Dr John Wright



There is more to heartburn than acid

Dr John P Wright
Updated: 12 June 2011

For most people a burning sensation radiating up into the chest from the epigastrium is usually recognised as being due to acid reflux and the natural reflex is to grab for an alkaline such as milk or antacids. Characteristically this brings rapid relief which may last minutes or hours. More resistant symptoms may well require a H2 antagonist or protein pump inhibitor (PPI) and a consultation with the general practitioner.

The relief obtained with a PPI of the symptoms of acid reflux is quite dramatic and prolonged. The complicating symptoms of acid reflux such as dysphagia and regurgitation usually respond well and the relief from nocturnal heartburn secures patient loyalty to their first PPI.

In some patients however the response is less than satisfactory. The commonest cause of this is under dosing. An increased dose of PPI rather than a change of brand should be the first option. Patients should be reminded to take their first dose 20 min before breakfast and if a second dose is required this should be 20 min before dinner.

If symptoms are persistent or there are alarm symptoms such as dysphagia or onset in the mature patient, a referral to a gastroenterologist for assessment is indicated.

The above is the classic description of acid reflux disease but increasingly a separate group of patients is being recognised. These patients have an eosinophilic infiltrate into the oesophageal mucosa. Usually this is of unknown cause but clearly an allergic component may well be present particularly as this condition appears more commonly in atopic patients. Identifying an allergen is however usually unsuccessful. Most patients are of the male persuasion and can be children or young adults up to the age of 25 years. There is an association with a more generalized eosinophilic infiltrate of the gastrointestinal tract although few have any peripheral blood abnormalities. Celiac disease ( glutenenteropathy) has also been associated.

A confounding factor is that eosinophils are typically present in the mucosa of patients with regular acid reflux and it is only when the eosinophils pack the mucosa (typically more than 20 per high-power field) that the diagnosis of eosinophilic infiltrate is entertained.

Most patients with eosinophilic infiltrate, particularly milder cases, will respond to normal anti-acid therapy. In some a higher dose of PPI will be required. In these non-responders a locally active steroid such as budesonide may be needed. This can be administered by traditional asthma pump with a spacer and the patient swallowing rather than breathing the active agent in.

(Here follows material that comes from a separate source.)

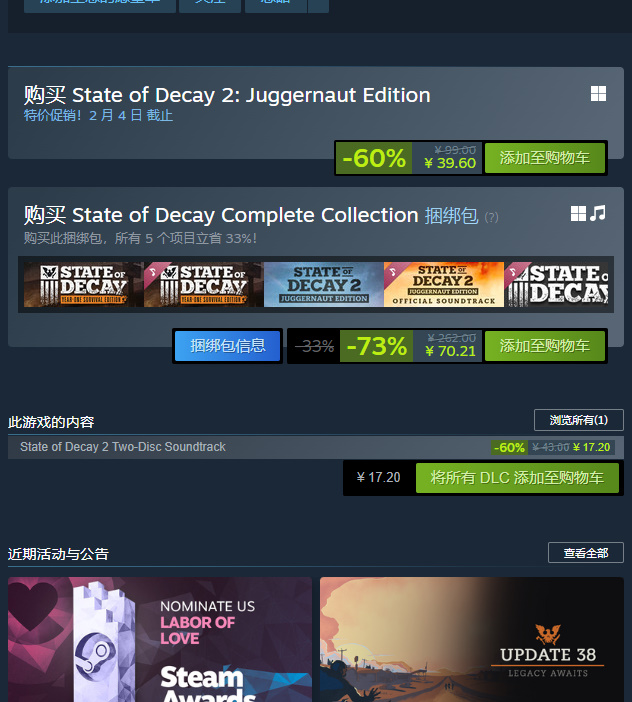Image resolution: width=632 pixels, height=702 pixels.
Task: Click the Windows icon on Complete Collection bundle
Action: click(578, 214)
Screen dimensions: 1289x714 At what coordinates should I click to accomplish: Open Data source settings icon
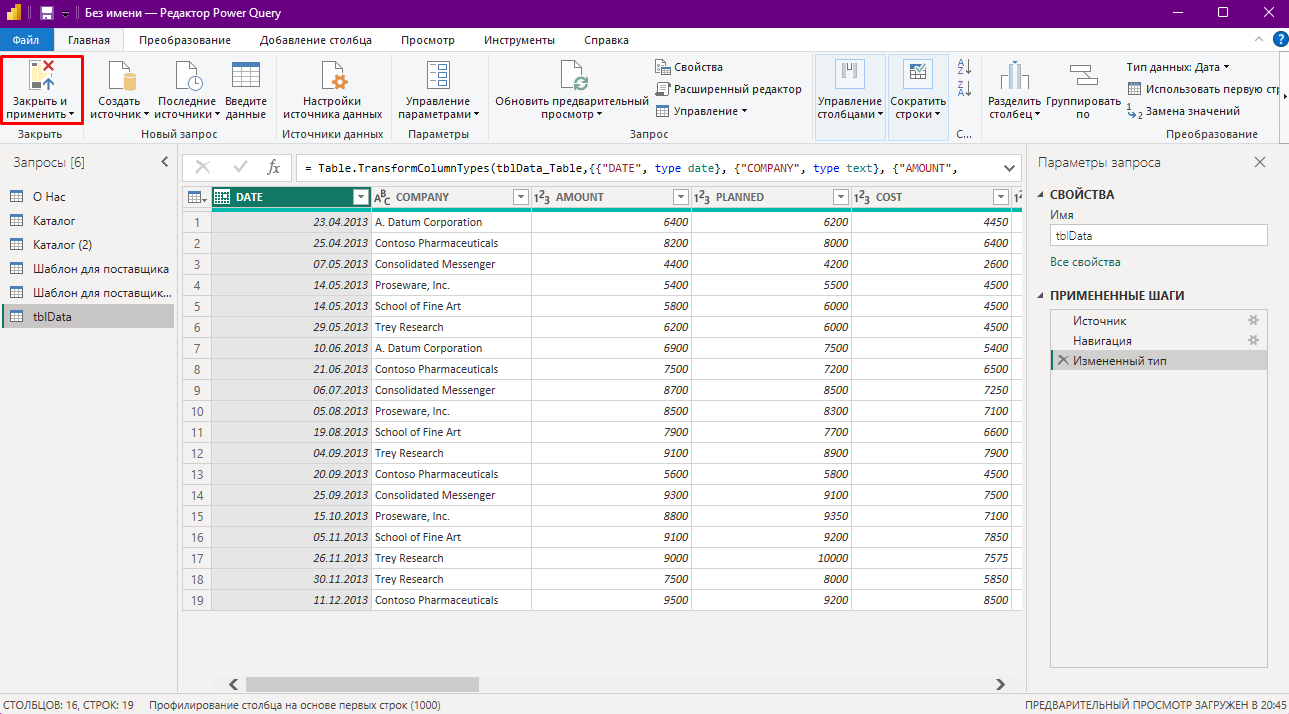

Patients with eosinophilic infiltrate may be suspected both clinically and endoscopically. Typically these patients present with the major symptom of dysphagia and/or food impaction rather than heartburn. The symptoms may have been quite chronic and seem to come and go of their own accord over the years. To the endoscopist the radial rings and creases in the oesophagus or even linear streaks without many signs of traditional oesophagitis just above the oesophago-gastric junction are suggestive of the diagnosis.

The lessons to be learnt are:

Some patients with heartburn need a higher dose of PPI rather than a change in brand.

Young men with a history of food impaction or poor response to PPIs may have an eosinophilic infiltrate.

A gastroscopy without oesophageal biopsy cannot diagnose eosinophilic infiltrate.

A pathologist who does not count eosinophils cannot diagnose eosinophilic infiltrate.

When the primary physician suspects that the patient may have this condition both the gastroenterologist and pathologist need to be alerted as there is more to heartburn than acid.